Les créateurs sont également un atout pour Donald Trump pour disséminer de fausses informations, les influenceurs utilisant des codes plus simples pour le grand public que ceux utilisés par les scientifiques. « On est pris par ce qu’ils nous racontent. On a envie d’écouter et d’y croire, explique Albin Wagener, chercheur en analyse de discours. On aura plutôt tendance à écouter les paroles de nos influenceurs préférés. C’est un biais cognitif. Même si cette source balance une énormité, on se dit que plusieurs centaines de milliers voire millions de personnes écoutent, et que l’information n’est peut-être pas si fausse que ça. »
Les influenceurs sont ainsi devenus « des instruments de propagande pour Trump, c’est-à-dire qu’ils installent un récit alternatif par de la manipulation de masse », s’inquiète le chercheur. « Les personnalités issues du web l’assument, en tout cas elles s’en accommodent. »

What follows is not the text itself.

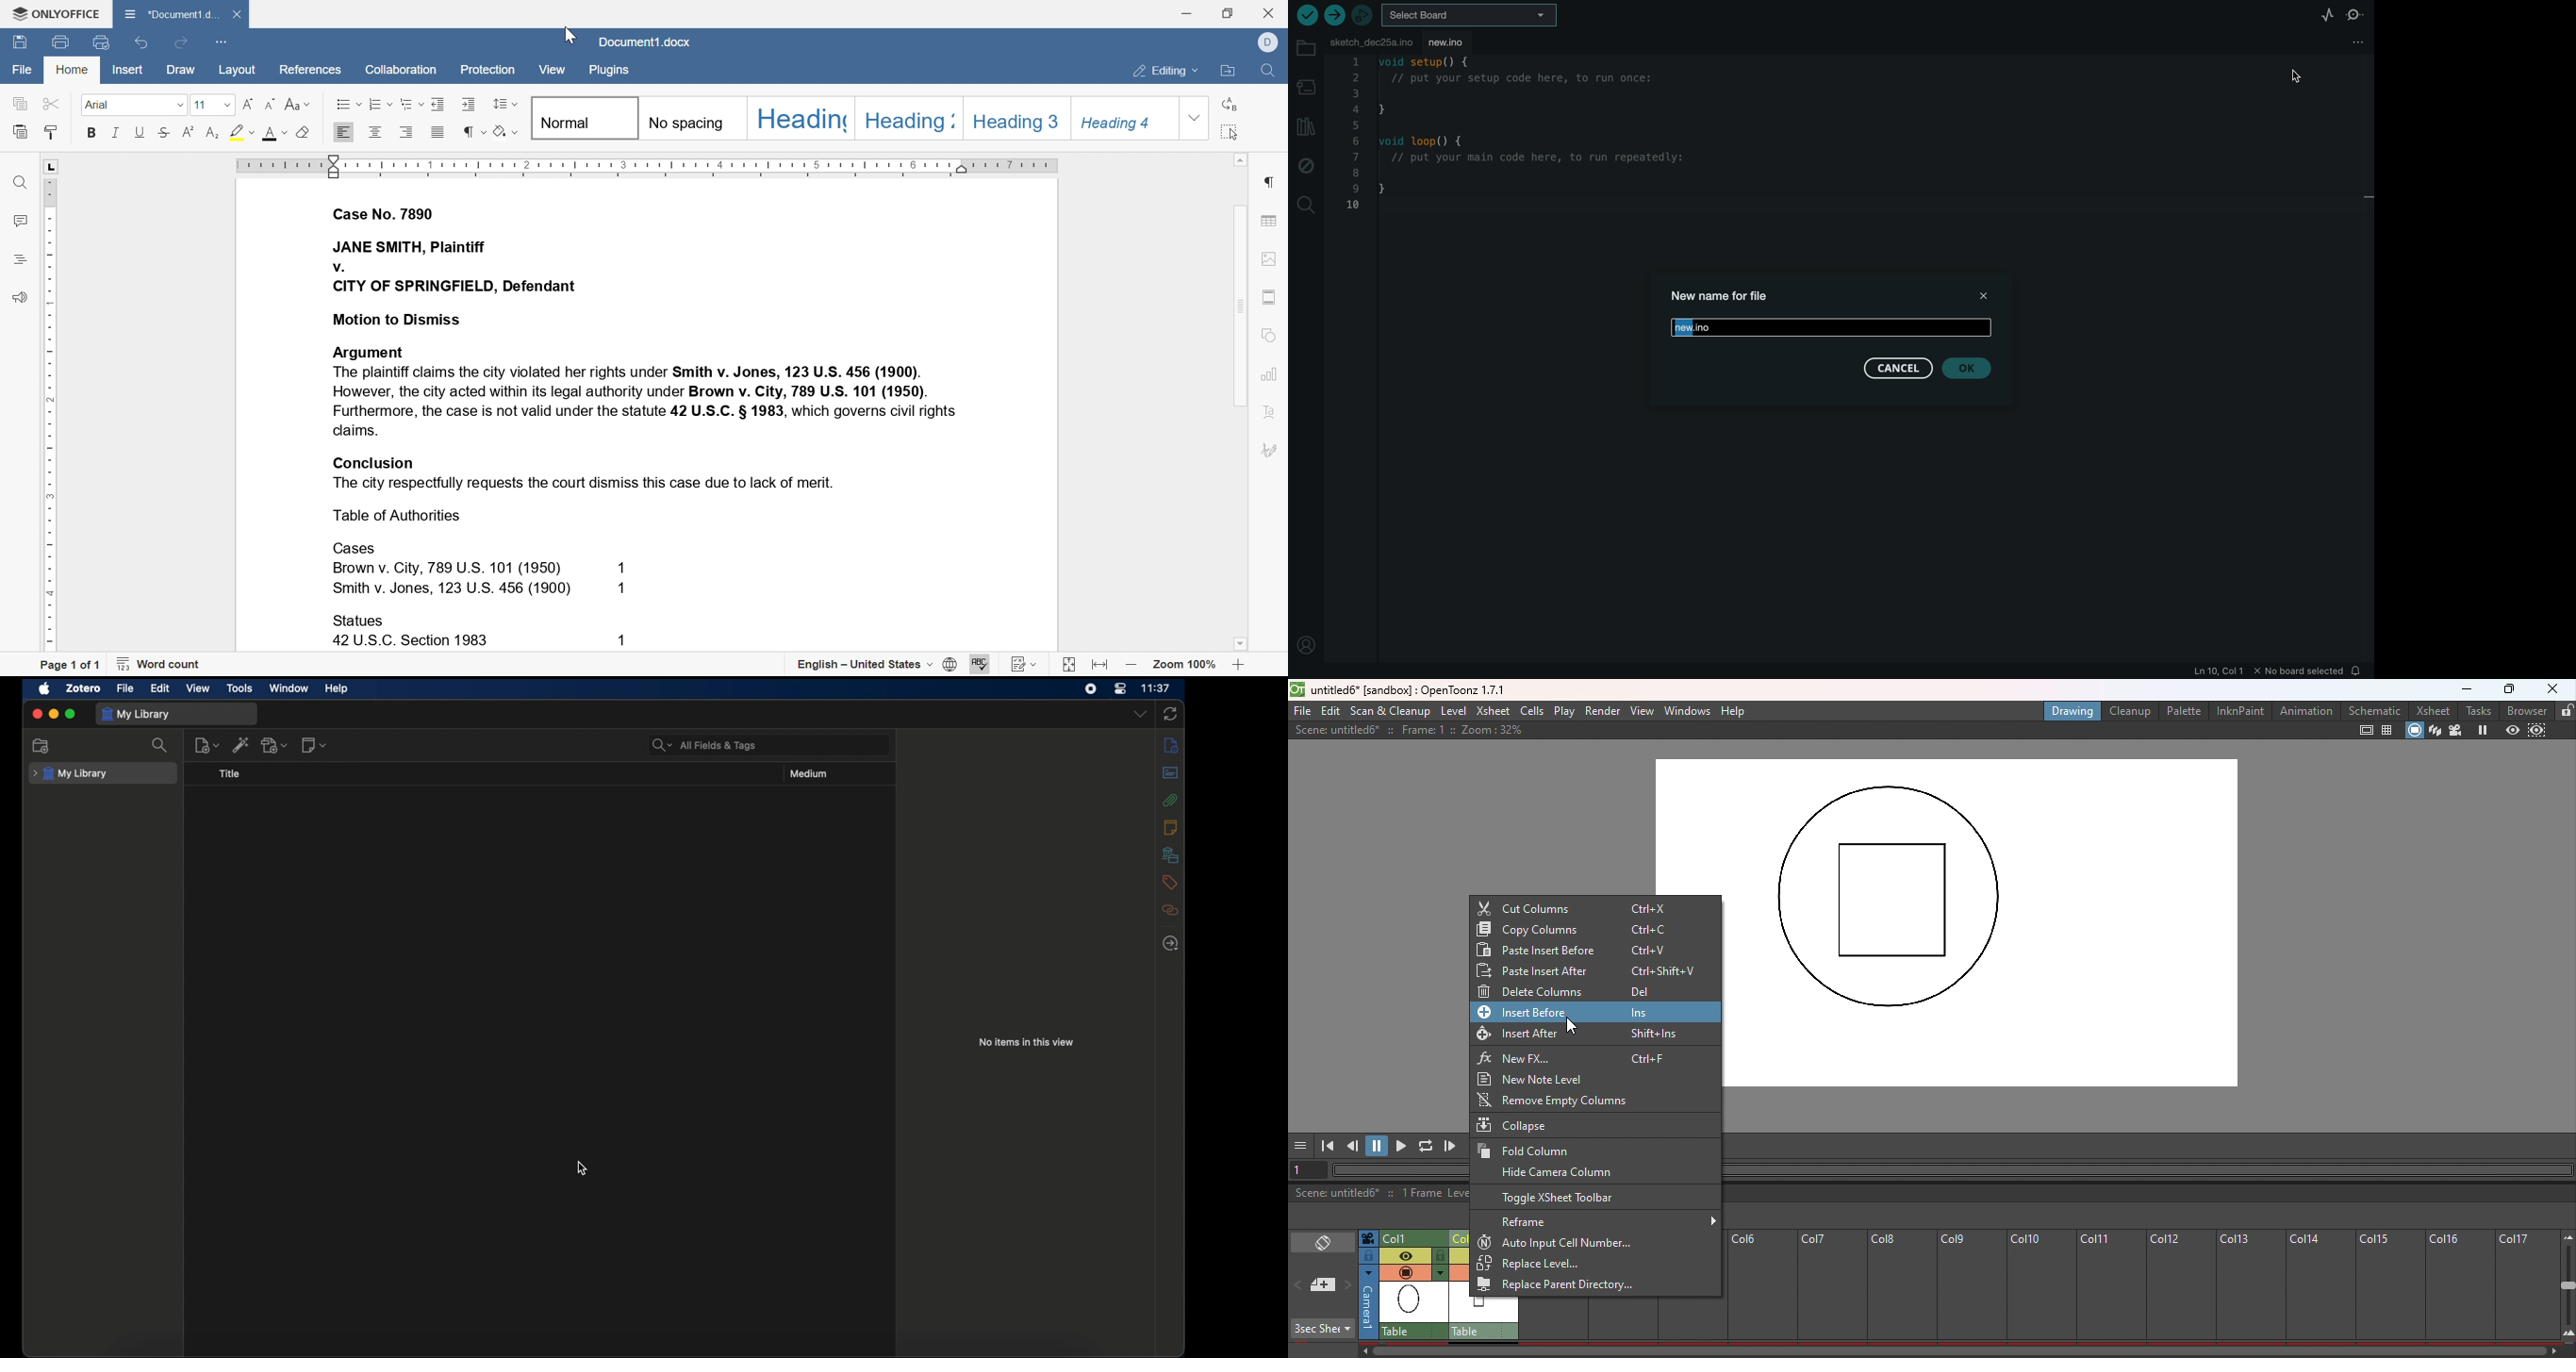 The width and height of the screenshot is (2576, 1372). Describe the element at coordinates (1267, 259) in the screenshot. I see `image settings` at that location.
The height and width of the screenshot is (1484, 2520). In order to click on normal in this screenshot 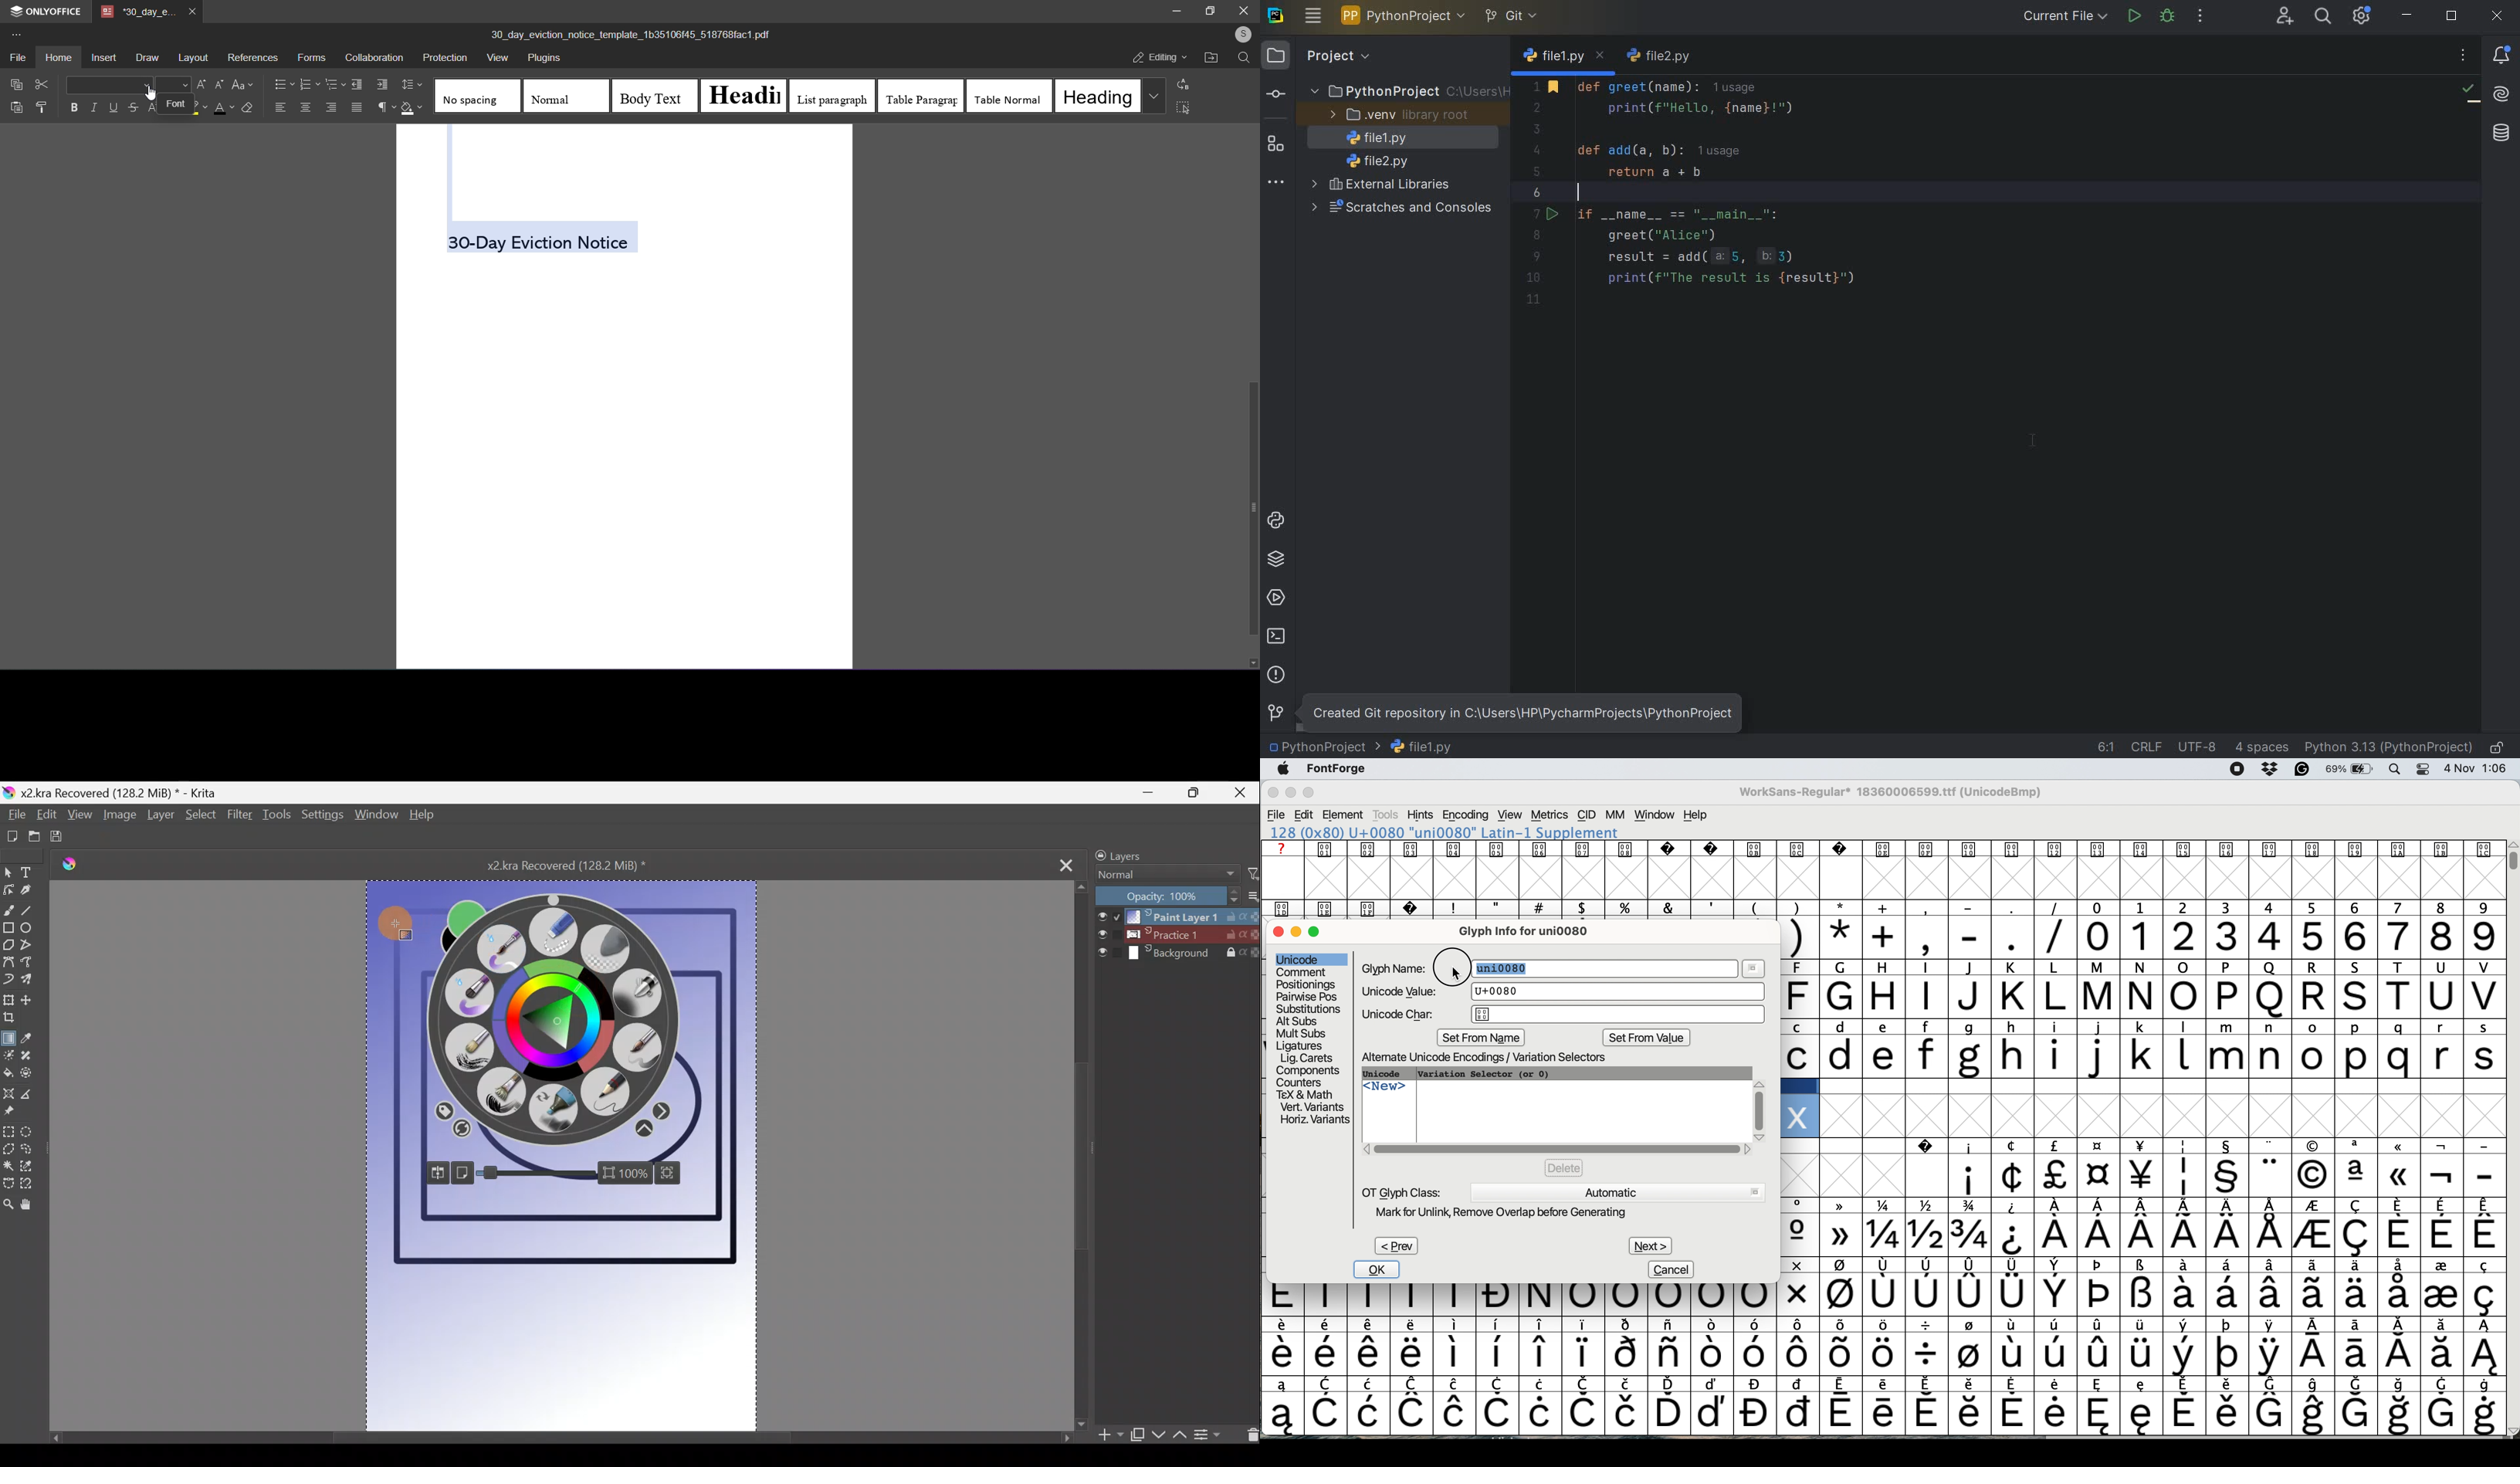, I will do `click(559, 95)`.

« Ils encouragent cette politique climaticide »
La banalisation de discours réactionnaires outre-Atlantique, a rendu la lutte d’autant plus difficile à cause des insultes et du cyberharcèlement auquel elle expose. Pour Albin Wagener, cette progression démontre que le milliardaire a gagné la bataille culturelle aux États-Unis. « Donald Trump ne cherche pas à faire adhérer des gens à sa cause, mais il veut les faire douter, dit-il. « C’est en exploitant cette incertitude qu’il a gagné. En tout cas, il a une longueur d’avance. » Les changements de politique de fact-checking dans le groupe Meta, et la politique déjà en place sur X permettront ainsi à d’autres acteurs de construire une communauté importante et diffuser une idéologie réactionnaire et anti-écologique.
En participant à l’ascension de Donald Trump au pouvoir, certains influenceurs ont ainsi donné le ton. « Ils encouragent cette politique climaticide qui attend les États-Unis, ou en tout cas ils la fantasment », alerte Albin Wagener. Le nouveau président étasunien tout fraîchement investi pourra alors freiner, voire démanteler, toutes actions visant à protéger l’environnement. Grâce à l’influence des créateurs de contenus, cette politique a gagné en crédibilité auprès d’un public majoritairement jeune. Public qui devra pourtant faire face aux conséquences du changement climatique.